**EXTRACTED TEXT:**
- - -

I just upgrade to to compiler version 19.0.0.117 from 18.0.3.210. In reviewing some of my codes I noticed small discrepancies in the results. Tracing these discrepancies led to the evaluation of the cube root function. In version 18, cube root (exponentiation to 1/3) is handled by cbrtf. In version 19 this changes to powf. This appears to be a reversal of what happened between versions 11 and 12 (see: https://software.intel.com/en-us/forums/intel-visual-fortran-compiler-for-windows/topic/279705). This simple code snippet can be used to observe the change:

real b

real ans_b
b= 1500.

ans_b= b**(1./3.)

In version 18 the result is 11.4471426

In version 19 the result is 11.4471435

Any reason for this change? Especially since the version 18 implementation seems to give the more accurate answer.

0 Kudos
1 Solution
JVanB
Valued Contributor II
660 Views

Ronald W Green (Intel) wrote:

As a side note, with the 19 compiler, there is no way to force the compiler to use cbrtf() IF you specify -fp-model source.  You asked for it, you got it (power function).

But what if you asked for cbrtf() instead of powf()? Does this still work in 19?

module M
   use ISO_C_BINDING
   implicit none
   interface
      function cbrtf(x) bind(C,name='cbrtf')
         import
         implicit none
         real(C_FLOAT) cbrtf
         real(C_FLOAT), value :: x
      end function cbrtf
   end interface
end module M

program P
   use M
   implicit none
   real x, y
   x = 1500
   y = cbrtf(x)

- - -

**RECORDS SUPPLIED:**

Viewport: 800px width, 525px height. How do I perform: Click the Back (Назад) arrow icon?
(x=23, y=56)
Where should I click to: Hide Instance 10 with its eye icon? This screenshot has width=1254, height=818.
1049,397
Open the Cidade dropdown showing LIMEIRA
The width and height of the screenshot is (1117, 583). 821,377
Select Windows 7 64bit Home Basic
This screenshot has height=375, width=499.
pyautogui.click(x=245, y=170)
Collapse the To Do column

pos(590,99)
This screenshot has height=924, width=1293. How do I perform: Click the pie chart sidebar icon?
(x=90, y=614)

- - -

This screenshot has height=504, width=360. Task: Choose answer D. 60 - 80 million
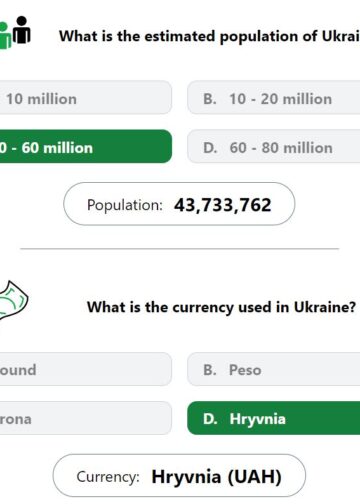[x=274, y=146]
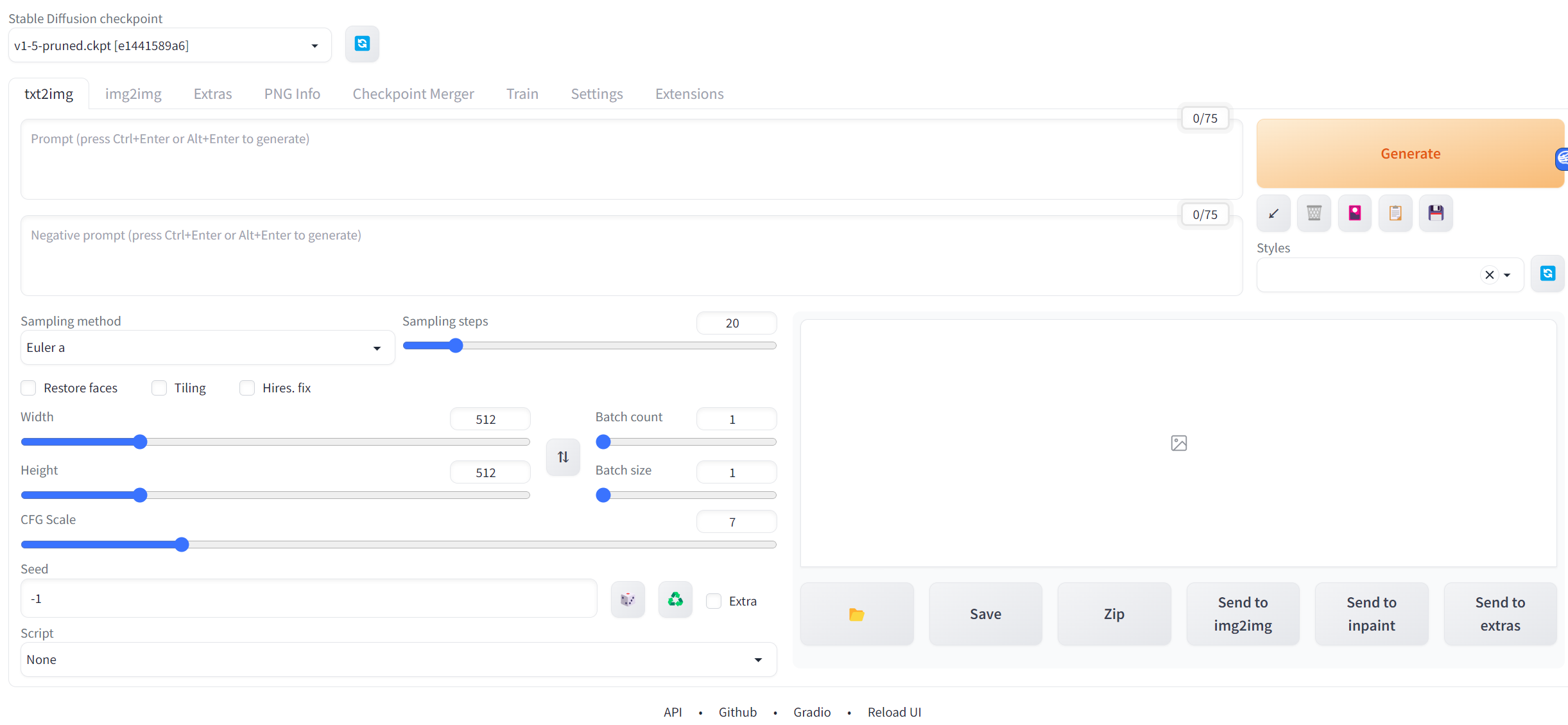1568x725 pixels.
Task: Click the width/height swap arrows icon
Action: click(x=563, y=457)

- - -

**PROBLEM REQUIREMENTS:** Pick up the forum thread above about the compiler's cube root change where it stops, going on from its last line.

**EXERCISE ANSWER:**
   write(*,'(f10.7)') y
end program P

 

View solution in original post

32 Replies
mecej4
Black Belt
592 Views

The two differ only in the least significant (i.e., 23rd) bit. They are Z'4137277F' and Z'41372780' in internal IEEE 32-bit format.

Michael_D_11
Beginner
592 Views

mecej4 wrote:

The two differ only in the least significant (i.e., 23rd) bit. They are Z'4137277F' and Z'41372780' in internal IEEE 32-bit format.

In my application, consistency of the result is important, so I care when the answer changes, even by one bit, and especially when that change results in a less accurate result.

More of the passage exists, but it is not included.